Re: [BUGS] BUG #14714: long running sessions from remote instanceseems to hang some times - Mailing list pgsql-bugs

From Pavel Stehule
Subject Re: [BUGS] BUG #14714: long running sessions from remote instanceseems to hang some times
Date
Msg-id CAFj8pRA_TOScxvsB8XwrtXRVGtL_0mgG-kWO055NkaRZhYBJRg@mail.gmail.com
Whole thread Raw
In response to Re: [BUGS] BUG #14714: long running sessions from remote instanceseems to hang some times  (Josef Machytka <josef.machytka@gmail.com>)
Responses Re: [BUGS] BUG #14714: long running sessions from remote instanceseems to hang some times  (Josef Machytka <josef.machytka@gmail.com>)
List pgsql-bugs


2017-06-23 11:26 GMT+02:00 Josef Machytka <josef.machytka@gmail.com>:
Today I got several sessions in this "drowsy" state and it almost caused collapse of the whole reporting system because aggregations were not fully calculated.
Looks like now on PG 9.6.3 is this problem even worse then on previous 9.6.x subversions...

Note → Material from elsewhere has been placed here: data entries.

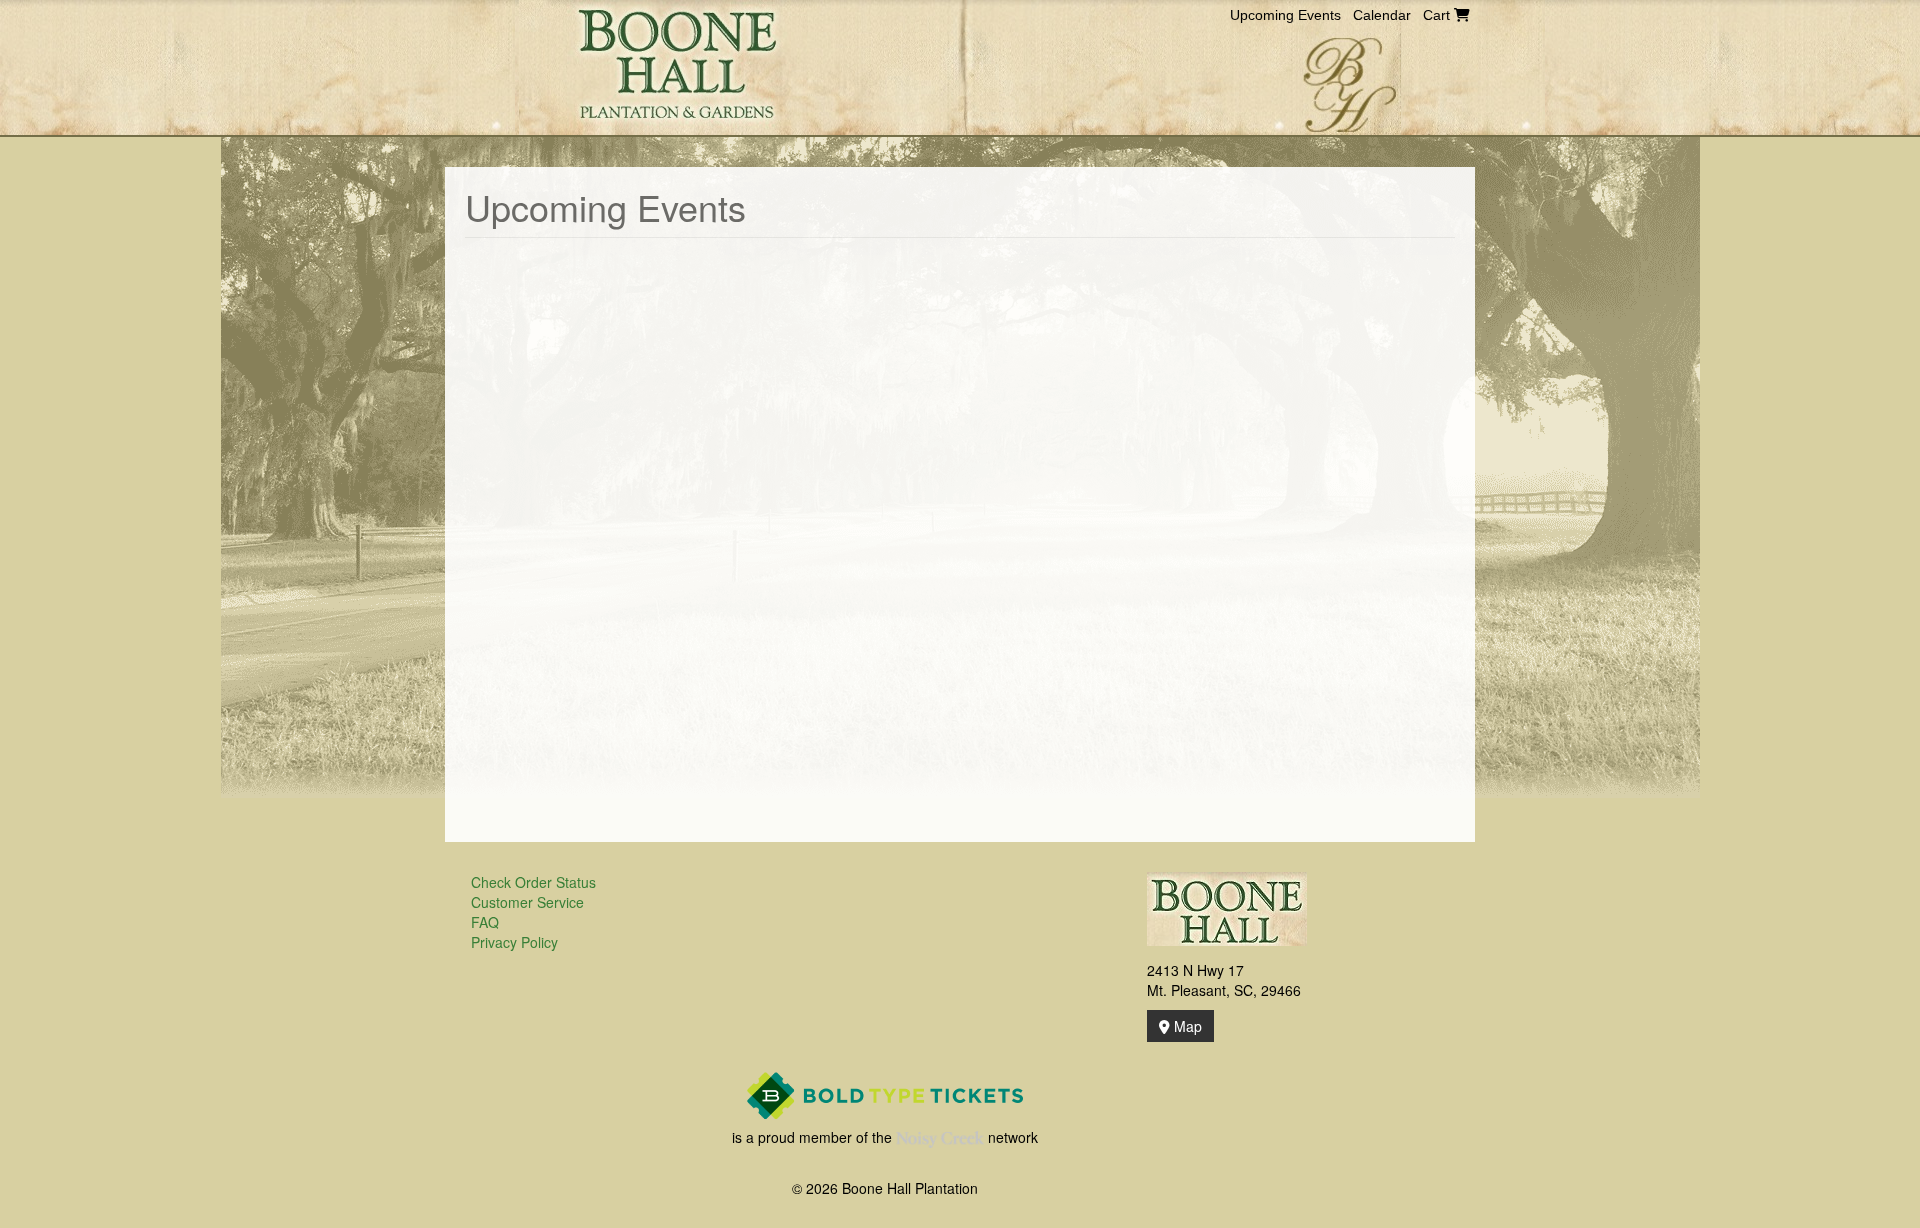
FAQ (485, 922)
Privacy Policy (514, 942)
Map (1186, 1026)
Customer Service (527, 902)
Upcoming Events (1285, 15)
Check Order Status (533, 882)
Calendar (1382, 15)
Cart (1438, 15)
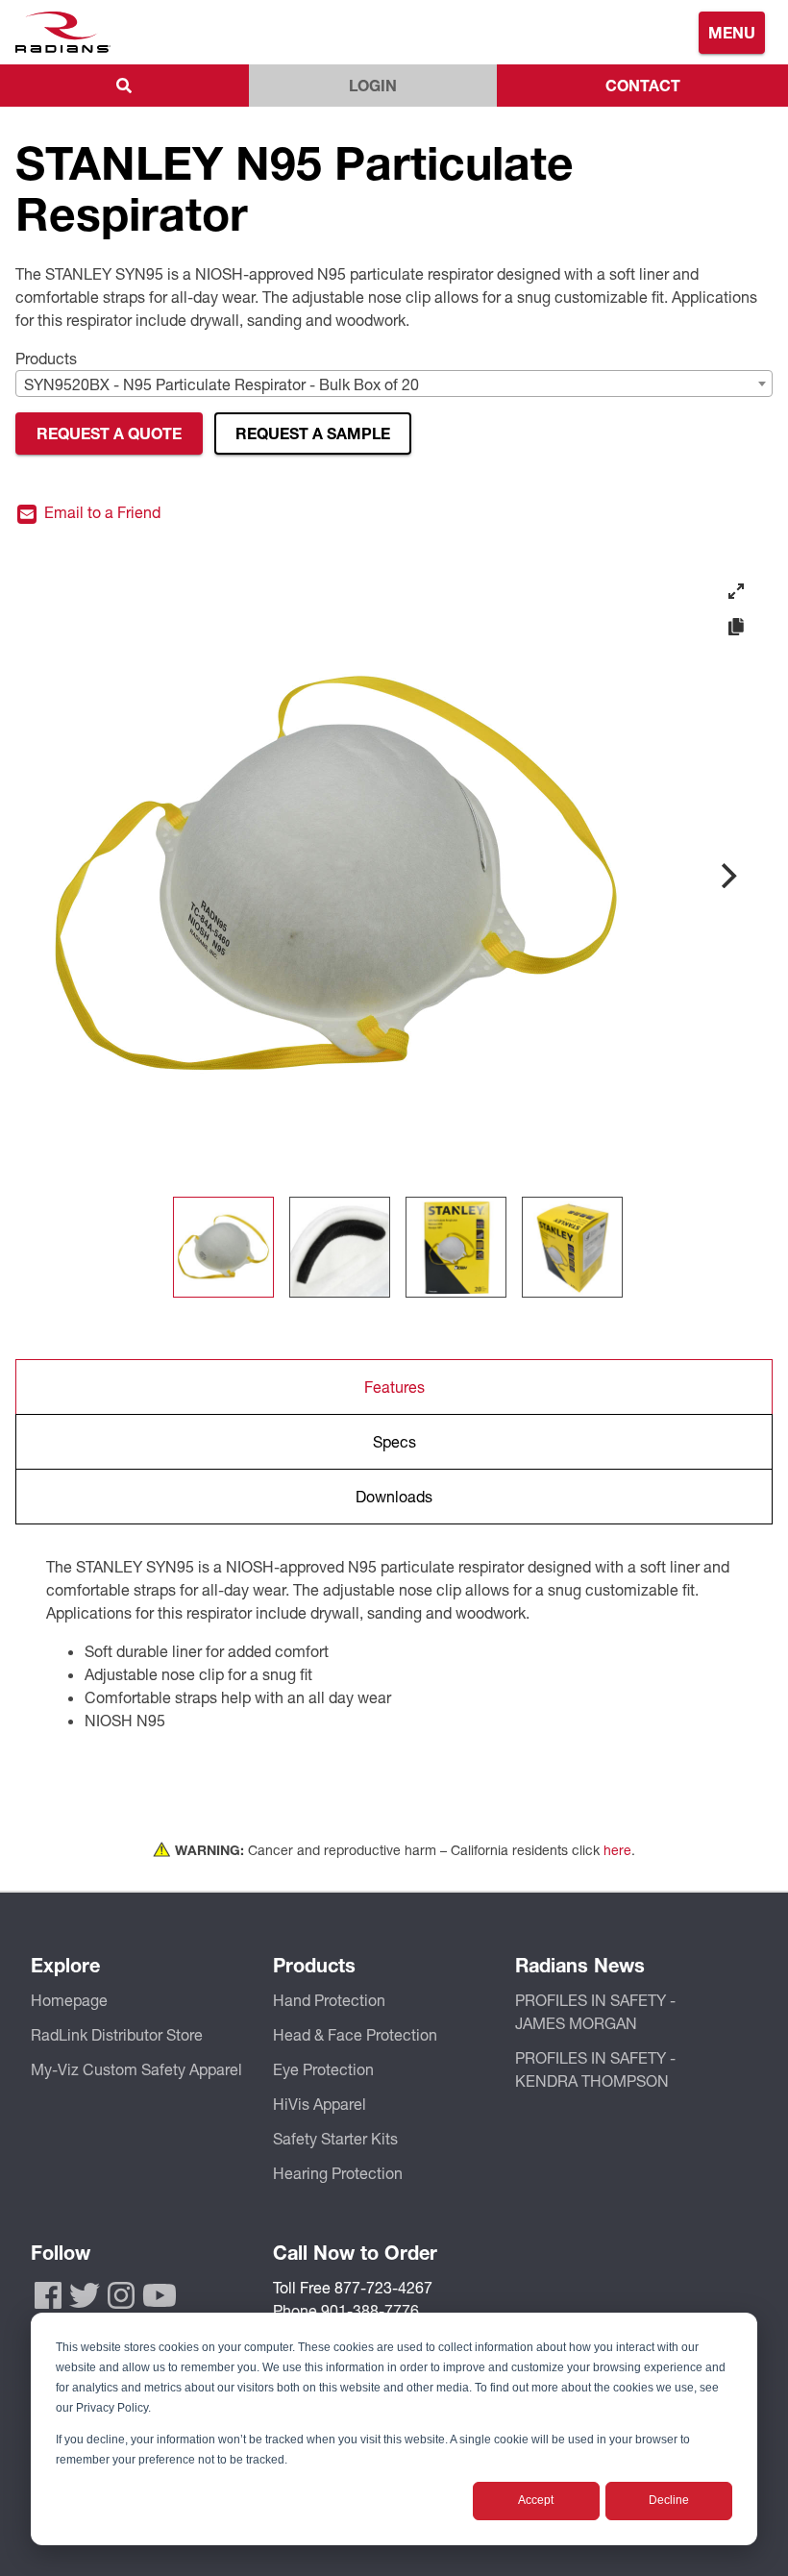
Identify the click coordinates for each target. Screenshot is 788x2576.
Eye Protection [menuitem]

I checked "top", "iotop -u postgres", "perf top" and "perf top -u postgres" and as far as I could see those sessions are running although they are marked as "S" sleeping in "top" command almost all the time.
From time to time they cause very low CPU load, something like from 0,5 to 0,8% - which is visible only in "perf" output. In "top" I see almost all the time 0.0% on CPU.
The same with disk IO - iotop shows only a few MB/s from time to time.
They are marked as "active" in "pg_stat_activity" and no wait events are shown.

GCE Instance has Debian 8, 10 CPUs, 46GB RAM
Our database has 2390 GB is distributed over 3 different tablespaces on 3 different GCE standard persistent disks, wal logs and temp tablespace have separate disk.

Out pg config is:
shared_buffers = 8GB
temp_buffers = 512MB
work_mem = 192MB
maintenance_work_mem = 2GB
max_connections = 150
max_wal_size = 8GB
min_wal_size = 4GB
max_worker_processes = 50
max_parallel_workers_per_gather = 4

There are several procedures which set work_mem to 256MB because tests showed it speeds up processing really significantly.
Reason is when we switched from PG 9.5 to PG 9.6 we found that many old queries had suddenly very bad explain plan and very long run time.
Only setting work_mem from previous 64MB to the current values helped to get the same or better results for those queries on 9.6.
Of course we upgraded instance with more memory. But we do not use swap.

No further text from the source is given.